## DIRECTIONS FOR THIS TASK
Exact copy, no pictures: every line from the one that contains "Instruction: Enable the" through the end of the data below, and nothing else.

## INFORMATION SHOWN
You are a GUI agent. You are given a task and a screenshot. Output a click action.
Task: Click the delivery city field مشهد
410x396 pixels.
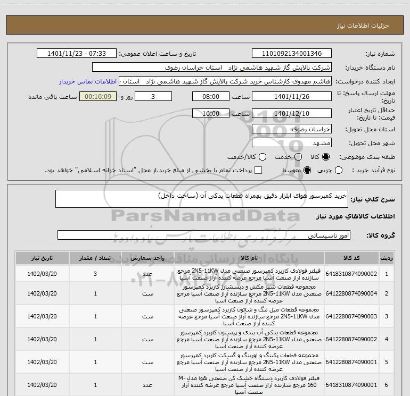291,143
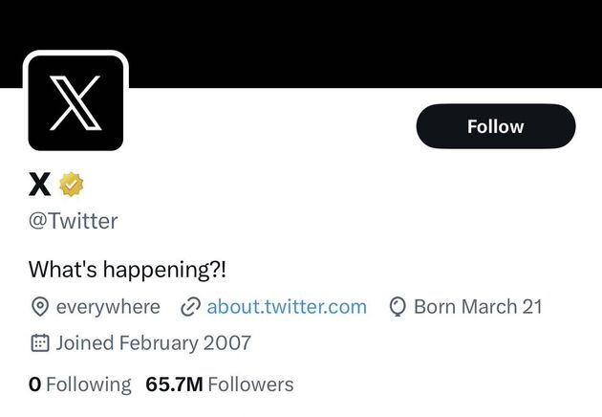Open the about.twitter.com link
Image resolution: width=602 pixels, height=417 pixels.
tap(287, 307)
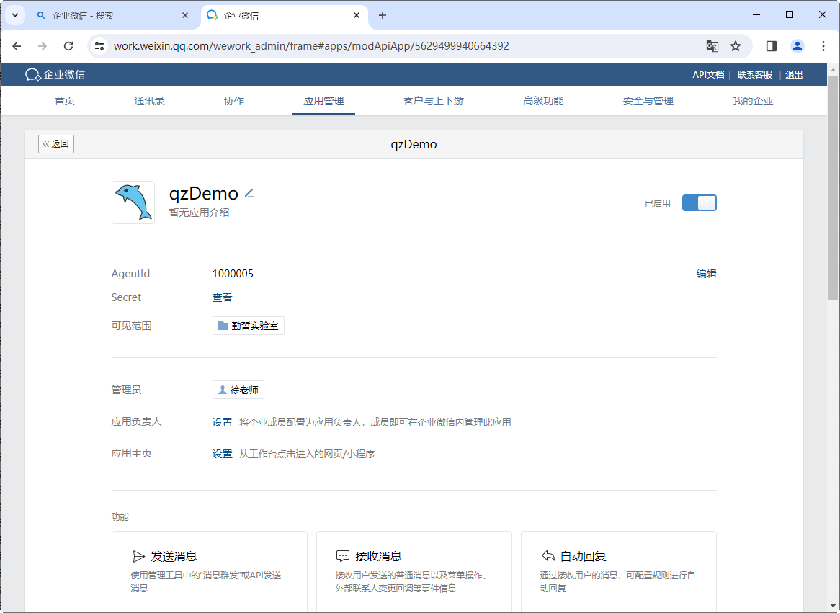Toggle the 已启用 app enabled switch

699,203

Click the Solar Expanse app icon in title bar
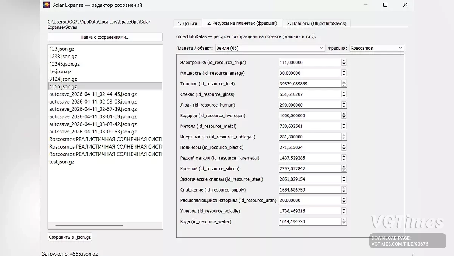point(47,5)
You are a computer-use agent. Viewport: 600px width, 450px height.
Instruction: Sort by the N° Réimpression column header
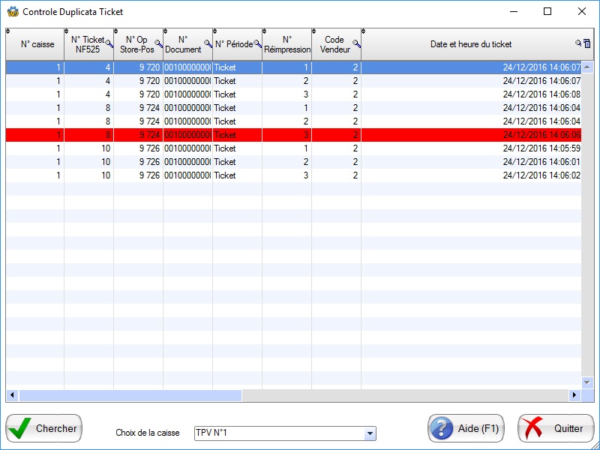pos(287,44)
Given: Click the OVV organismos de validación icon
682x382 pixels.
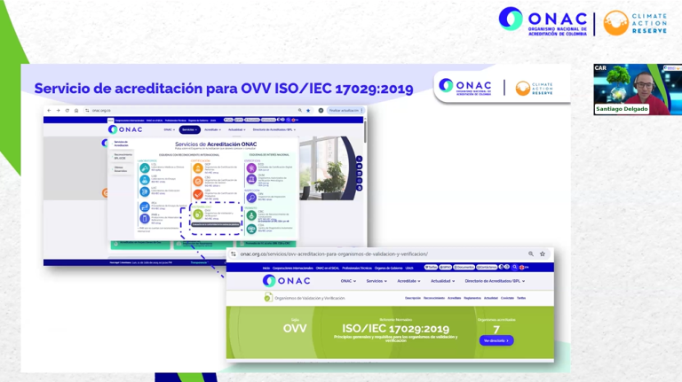Looking at the screenshot, I should click(198, 214).
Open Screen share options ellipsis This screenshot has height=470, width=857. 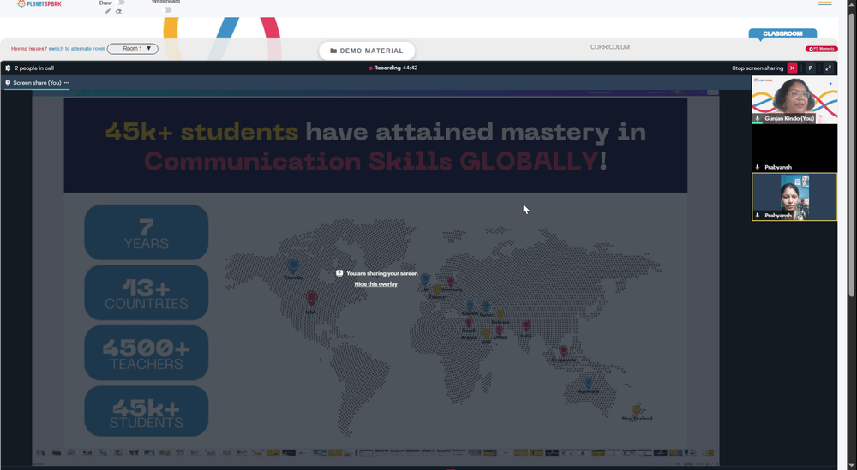point(67,83)
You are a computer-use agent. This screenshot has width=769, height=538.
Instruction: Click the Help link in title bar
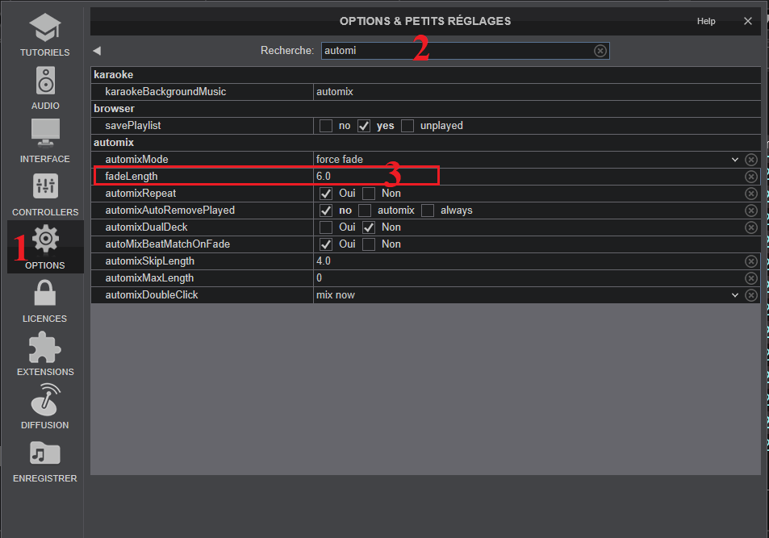coord(706,22)
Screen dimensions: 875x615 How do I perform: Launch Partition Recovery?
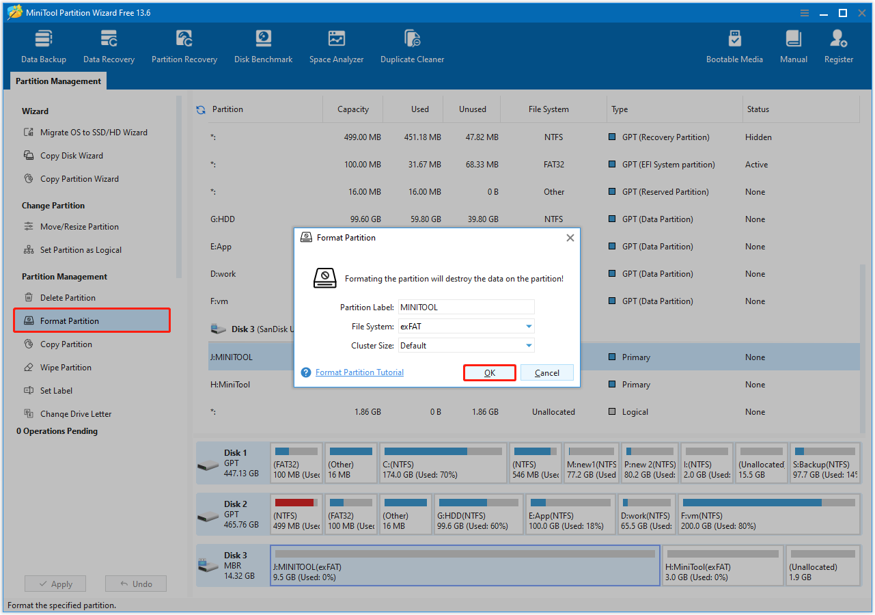click(184, 45)
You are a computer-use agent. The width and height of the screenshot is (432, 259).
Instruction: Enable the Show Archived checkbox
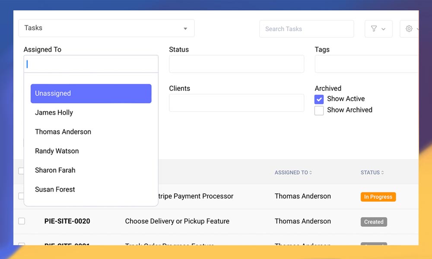[x=319, y=110]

## YOUR RESPONSE
Instruction: Enable the Show Archived checkbox
[x=319, y=110]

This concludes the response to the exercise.